Many different tractography approaches and corresponding isolated evaluation attempts have been presented over the last years, but a comparative and quantitative evaluation of tractography algorithms still remains a challenge, particularly in-vivo. The recently presented evaluation framework Tractometer is the first attempt to approach this challenge in a quantitative, comparative, persistent and open-access way. Tractometer is currently based on the evaluation of several global connectivity and tract-overlap metrics on hardware phantom data.
The work presented in this paper focuses on extending Tractometer with a metric that enables the assessment of the local consistency of tractograms with the underlying image data that is not only applicable to phantom dataset but allows the quantitative and purely data-driven evaluation of in-vivo tractography. We furthermore present an extensive reference-based evaluation study of 25,000 tractograms obtained on phantom and in-vivo datasets using the presented local metric as well as all the methods already established in Tractometer.

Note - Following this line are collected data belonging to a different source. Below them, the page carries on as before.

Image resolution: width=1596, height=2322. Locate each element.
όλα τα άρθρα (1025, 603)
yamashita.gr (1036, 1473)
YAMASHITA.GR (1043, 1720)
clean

The experiments showed that the presented local metric successfully reflects the behavior of in-vivo tractography under different conditions and that it is consistent with the results of previous studies. Additionally our experiments enabled a multitude of conclusions with implications for fiber tractography in general, including recommendations regarding optimal choice of a local modeling technique, tractography algorithm, and parameterization, confirming and complementing the results of earlier studies.